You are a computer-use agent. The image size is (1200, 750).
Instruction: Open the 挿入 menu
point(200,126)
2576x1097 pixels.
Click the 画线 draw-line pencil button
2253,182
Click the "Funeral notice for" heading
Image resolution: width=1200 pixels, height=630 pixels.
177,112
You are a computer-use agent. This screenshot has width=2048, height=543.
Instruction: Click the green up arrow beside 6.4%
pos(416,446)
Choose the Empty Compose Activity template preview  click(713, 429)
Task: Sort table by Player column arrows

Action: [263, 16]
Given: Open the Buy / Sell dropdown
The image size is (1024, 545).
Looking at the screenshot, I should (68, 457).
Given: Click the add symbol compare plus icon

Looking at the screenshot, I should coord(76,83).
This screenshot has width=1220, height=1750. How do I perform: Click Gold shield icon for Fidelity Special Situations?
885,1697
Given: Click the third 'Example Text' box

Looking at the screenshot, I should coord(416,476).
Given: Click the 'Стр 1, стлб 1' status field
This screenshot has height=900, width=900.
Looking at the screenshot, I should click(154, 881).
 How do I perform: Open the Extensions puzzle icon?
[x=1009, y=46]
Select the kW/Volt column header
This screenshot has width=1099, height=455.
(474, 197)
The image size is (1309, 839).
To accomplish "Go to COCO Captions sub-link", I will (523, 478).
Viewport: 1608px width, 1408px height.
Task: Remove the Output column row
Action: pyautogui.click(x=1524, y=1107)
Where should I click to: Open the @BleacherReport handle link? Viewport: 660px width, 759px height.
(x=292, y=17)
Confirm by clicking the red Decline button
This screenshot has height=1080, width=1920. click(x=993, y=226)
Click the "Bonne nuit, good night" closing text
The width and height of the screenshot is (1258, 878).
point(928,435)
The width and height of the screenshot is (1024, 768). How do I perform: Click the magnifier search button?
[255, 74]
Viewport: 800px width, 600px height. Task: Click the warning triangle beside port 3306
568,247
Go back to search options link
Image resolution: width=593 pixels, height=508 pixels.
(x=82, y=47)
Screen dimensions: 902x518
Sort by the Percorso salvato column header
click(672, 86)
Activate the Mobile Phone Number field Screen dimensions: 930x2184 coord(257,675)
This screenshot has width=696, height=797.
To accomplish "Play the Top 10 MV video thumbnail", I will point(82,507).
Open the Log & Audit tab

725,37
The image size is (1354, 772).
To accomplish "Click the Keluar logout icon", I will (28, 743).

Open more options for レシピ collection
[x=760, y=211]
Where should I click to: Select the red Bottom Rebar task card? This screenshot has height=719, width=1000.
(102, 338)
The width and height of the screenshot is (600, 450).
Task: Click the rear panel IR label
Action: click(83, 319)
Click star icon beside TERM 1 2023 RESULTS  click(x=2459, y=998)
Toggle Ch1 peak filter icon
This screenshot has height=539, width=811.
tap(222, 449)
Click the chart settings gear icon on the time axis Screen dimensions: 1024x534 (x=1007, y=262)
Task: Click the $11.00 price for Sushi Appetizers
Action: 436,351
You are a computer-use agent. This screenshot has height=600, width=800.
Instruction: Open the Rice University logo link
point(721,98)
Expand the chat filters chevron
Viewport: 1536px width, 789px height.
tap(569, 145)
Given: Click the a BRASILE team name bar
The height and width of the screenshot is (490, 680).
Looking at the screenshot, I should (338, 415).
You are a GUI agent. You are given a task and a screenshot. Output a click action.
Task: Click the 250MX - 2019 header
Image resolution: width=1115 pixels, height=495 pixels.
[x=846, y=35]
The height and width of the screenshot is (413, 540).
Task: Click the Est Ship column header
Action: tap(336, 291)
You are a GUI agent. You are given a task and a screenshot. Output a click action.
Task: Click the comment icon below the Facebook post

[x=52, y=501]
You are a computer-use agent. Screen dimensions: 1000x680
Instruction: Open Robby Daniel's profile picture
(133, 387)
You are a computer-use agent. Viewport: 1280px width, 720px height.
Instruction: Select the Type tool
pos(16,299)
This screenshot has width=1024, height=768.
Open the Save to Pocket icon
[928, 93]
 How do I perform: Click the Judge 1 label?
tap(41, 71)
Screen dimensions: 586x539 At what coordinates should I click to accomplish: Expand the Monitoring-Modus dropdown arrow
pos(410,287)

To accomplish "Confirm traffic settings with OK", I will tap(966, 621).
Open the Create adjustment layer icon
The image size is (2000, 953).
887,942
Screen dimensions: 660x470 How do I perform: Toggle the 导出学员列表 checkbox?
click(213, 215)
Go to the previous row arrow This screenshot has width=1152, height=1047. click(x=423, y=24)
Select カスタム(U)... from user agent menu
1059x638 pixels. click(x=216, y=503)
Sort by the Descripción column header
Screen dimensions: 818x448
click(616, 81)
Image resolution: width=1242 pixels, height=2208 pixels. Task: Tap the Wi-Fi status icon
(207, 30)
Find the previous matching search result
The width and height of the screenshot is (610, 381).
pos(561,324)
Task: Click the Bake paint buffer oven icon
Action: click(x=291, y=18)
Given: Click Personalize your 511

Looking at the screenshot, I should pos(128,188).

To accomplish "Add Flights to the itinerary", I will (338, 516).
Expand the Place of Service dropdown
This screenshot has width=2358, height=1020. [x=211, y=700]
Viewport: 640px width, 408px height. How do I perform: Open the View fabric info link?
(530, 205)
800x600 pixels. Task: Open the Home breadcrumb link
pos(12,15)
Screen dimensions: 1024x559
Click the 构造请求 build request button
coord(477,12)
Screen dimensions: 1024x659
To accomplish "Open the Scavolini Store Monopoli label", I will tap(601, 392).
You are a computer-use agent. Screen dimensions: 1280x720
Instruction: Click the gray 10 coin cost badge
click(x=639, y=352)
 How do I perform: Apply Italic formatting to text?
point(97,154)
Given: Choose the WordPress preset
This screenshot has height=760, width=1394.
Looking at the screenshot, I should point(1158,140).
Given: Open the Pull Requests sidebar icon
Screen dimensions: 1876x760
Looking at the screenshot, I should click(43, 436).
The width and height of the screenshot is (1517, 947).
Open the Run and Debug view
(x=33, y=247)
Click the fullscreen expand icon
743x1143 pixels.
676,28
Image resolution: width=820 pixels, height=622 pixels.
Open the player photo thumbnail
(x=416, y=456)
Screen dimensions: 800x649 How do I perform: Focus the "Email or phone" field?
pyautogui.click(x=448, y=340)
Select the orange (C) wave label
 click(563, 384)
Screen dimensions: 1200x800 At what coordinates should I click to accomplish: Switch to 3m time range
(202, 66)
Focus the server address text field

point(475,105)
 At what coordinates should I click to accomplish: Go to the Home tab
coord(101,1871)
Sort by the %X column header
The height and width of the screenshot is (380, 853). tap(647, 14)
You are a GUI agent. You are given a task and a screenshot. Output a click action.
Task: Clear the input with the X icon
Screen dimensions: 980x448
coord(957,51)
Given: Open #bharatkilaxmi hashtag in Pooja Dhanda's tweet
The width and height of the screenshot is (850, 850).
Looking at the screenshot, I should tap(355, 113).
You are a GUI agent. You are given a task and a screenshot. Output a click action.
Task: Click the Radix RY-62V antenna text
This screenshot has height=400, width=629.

━━━━━━━━━━━━━━━━━━━━━━━━━━━━━━

- Given problem
Extract every one of the lines above, copying each one verbatim with no changes.

- Finished task
You are a computer-use agent. The image size is (1200, 750).
Instruction: Open the 挿入 menu
point(200,126)
2576x1097 pixels.
Click the 画线 draw-line pencil button
2253,182
Click the "Funeral notice for" heading
Image resolution: width=1200 pixels, height=630 pixels.
177,112
You are a computer-use agent. This screenshot has width=2048, height=543.
Instruction: Click the green up arrow beside 6.4%
pos(416,446)
Choose the Empty Compose Activity template preview  click(713, 429)
Task: Sort table by Player column arrows

Action: [263, 16]
Given: Open the Buy / Sell dropdown
The image size is (1024, 545).
Looking at the screenshot, I should (68, 457).
Given: Click the add symbol compare plus icon

Looking at the screenshot, I should coord(76,83).
This screenshot has width=1220, height=1750. How do I perform: Click Gold shield icon for Fidelity Special Situations?
885,1697
Given: Click the third 'Example Text' box

Looking at the screenshot, I should coord(416,476).
Given: Click the 'Стр 1, стлб 1' status field
This screenshot has height=900, width=900.
Looking at the screenshot, I should click(154, 881).
 How do I perform: Open the Extensions puzzle icon?
[x=1009, y=46]
Select the kW/Volt column header
This screenshot has width=1099, height=455.
(474, 197)
The image size is (1309, 839).
To accomplish "Go to COCO Captions sub-link", I will (523, 478).
Viewport: 1608px width, 1408px height.
Task: Remove the Output column row
Action: pyautogui.click(x=1524, y=1107)
Where should I click to: Open the @BleacherReport handle link? Viewport: 660px width, 759px height.
(x=292, y=17)
Confirm by clicking the red Decline button
This screenshot has height=1080, width=1920. click(x=993, y=226)
Click the "Bonne nuit, good night" closing text
The width and height of the screenshot is (1258, 878).
point(928,435)
The width and height of the screenshot is (1024, 768). How do I perform: Click the magnifier search button?
[255, 74]
Viewport: 800px width, 600px height. Task: Click the warning triangle beside port 3306
568,247
Go back to search options link
Image resolution: width=593 pixels, height=508 pixels.
(x=82, y=47)
Screen dimensions: 902x518
Sort by the Percorso salvato column header
click(672, 86)
Activate the Mobile Phone Number field Screen dimensions: 930x2184 coord(257,675)
This screenshot has width=696, height=797.
To accomplish "Play the Top 10 MV video thumbnail", I will point(82,507).
Open the Log & Audit tab

725,37
The image size is (1354, 772).
To accomplish "Click the Keluar logout icon", I will (28, 743).

Open more options for レシピ collection
[x=760, y=211]
Where should I click to: Select the red Bottom Rebar task card? This screenshot has height=719, width=1000.
(102, 338)
The width and height of the screenshot is (600, 450).
Task: Click the rear panel IR label
Action: click(83, 319)
Click star icon beside TERM 1 2023 RESULTS  click(x=2459, y=998)
Toggle Ch1 peak filter icon
This screenshot has height=539, width=811.
tap(222, 449)
Click the chart settings gear icon on the time axis Screen dimensions: 1024x534 (x=1007, y=262)
Task: Click the $11.00 price for Sushi Appetizers
Action: 436,351
You are a computer-use agent. This screenshot has height=600, width=800.
Instruction: Open the Rice University logo link
point(721,98)
Expand the chat filters chevron
Viewport: 1536px width, 789px height.
tap(569, 145)
Given: Click the a BRASILE team name bar
The height and width of the screenshot is (490, 680).
Looking at the screenshot, I should (338, 415).
You are a GUI agent. You are given a task and a screenshot. Output a click action.
Task: Click the 250MX - 2019 header
Image resolution: width=1115 pixels, height=495 pixels.
[x=846, y=35]
The height and width of the screenshot is (413, 540).
Task: Click the Est Ship column header
Action: tap(336, 291)
You are a GUI agent. You are given a task and a screenshot. Output a click action.
Task: Click the comment icon below the Facebook post

[x=52, y=501]
You are a computer-use agent. Screen dimensions: 1000x680
Instruction: Open Robby Daniel's profile picture
(133, 387)
You are a computer-use agent. Viewport: 1280px width, 720px height.
Instruction: Select the Type tool
pos(16,299)
This screenshot has width=1024, height=768.
Open the Save to Pocket icon
[928, 93]
 How do I perform: Click the Judge 1 label?
tap(41, 71)
Screen dimensions: 586x539 At what coordinates should I click to accomplish: Expand the Monitoring-Modus dropdown arrow
pos(410,287)

To accomplish "Confirm traffic settings with OK", I will tap(966, 621).
Open the Create adjustment layer icon
The image size is (2000, 953).
887,942
Screen dimensions: 660x470 How do I perform: Toggle the 导出学员列表 checkbox?
click(213, 215)
Go to the previous row arrow This screenshot has width=1152, height=1047. click(x=423, y=24)
Select カスタム(U)... from user agent menu
1059x638 pixels. click(x=216, y=503)
Sort by the Descripción column header
Screen dimensions: 818x448
click(616, 81)
Image resolution: width=1242 pixels, height=2208 pixels. Task: Tap the Wi-Fi status icon
(207, 30)
Find the previous matching search result
The width and height of the screenshot is (610, 381).
pos(561,324)
Task: Click the Bake paint buffer oven icon
Action: click(x=291, y=18)
Given: Click Personalize your 511

Looking at the screenshot, I should pos(128,188).

To accomplish "Add Flights to the itinerary", I will (338, 516).
Expand the Place of Service dropdown
This screenshot has width=2358, height=1020. [x=211, y=700]
Viewport: 640px width, 408px height. How do I perform: Open the View fabric info link?
(530, 205)
800x600 pixels. Task: Open the Home breadcrumb link
pos(12,15)
Screen dimensions: 1024x559
Click the 构造请求 build request button
coord(477,12)
Screen dimensions: 1024x659
To accomplish "Open the Scavolini Store Monopoli label", I will tap(601, 392).
You are a computer-use agent. Screen dimensions: 1280x720
Instruction: Click the gray 10 coin cost badge
click(x=639, y=352)
 How do I perform: Apply Italic formatting to text?
point(97,154)
Given: Choose the WordPress preset
This screenshot has height=760, width=1394.
Looking at the screenshot, I should point(1158,140).
Given: Open the Pull Requests sidebar icon
Screen dimensions: 1876x760
Looking at the screenshot, I should click(43, 436).
The width and height of the screenshot is (1517, 947).
Open the Run and Debug view
(x=33, y=247)
Click the fullscreen expand icon
743x1143 pixels.
676,28
Image resolution: width=820 pixels, height=622 pixels.
Open the player photo thumbnail
(x=416, y=456)
Screen dimensions: 800x649 How do I perform: Focus the "Email or phone" field?
pyautogui.click(x=448, y=340)
Select the orange (C) wave label
 click(563, 384)
Screen dimensions: 1200x800 At what coordinates should I click to accomplish: Switch to 3m time range
(202, 66)
Focus the server address text field

point(475,105)
 At what coordinates should I click to accomplish: Go to the Home tab
coord(101,1871)
Sort by the %X column header
The height and width of the screenshot is (380, 853). tap(647, 14)
You are a GUI agent. You are given a task and a screenshot. Output a click action.
Task: Clear the input with the X icon
Screen dimensions: 980x448
coord(957,51)
Given: Open #bharatkilaxmi hashtag in Pooja Dhanda's tweet
The width and height of the screenshot is (850, 850).
Looking at the screenshot, I should tap(355, 113).
You are a GUI agent. You are given a task and a screenshot. Output a click action.
Task: Click the Radix RY-62V antenna text
This screenshot has height=400, width=629.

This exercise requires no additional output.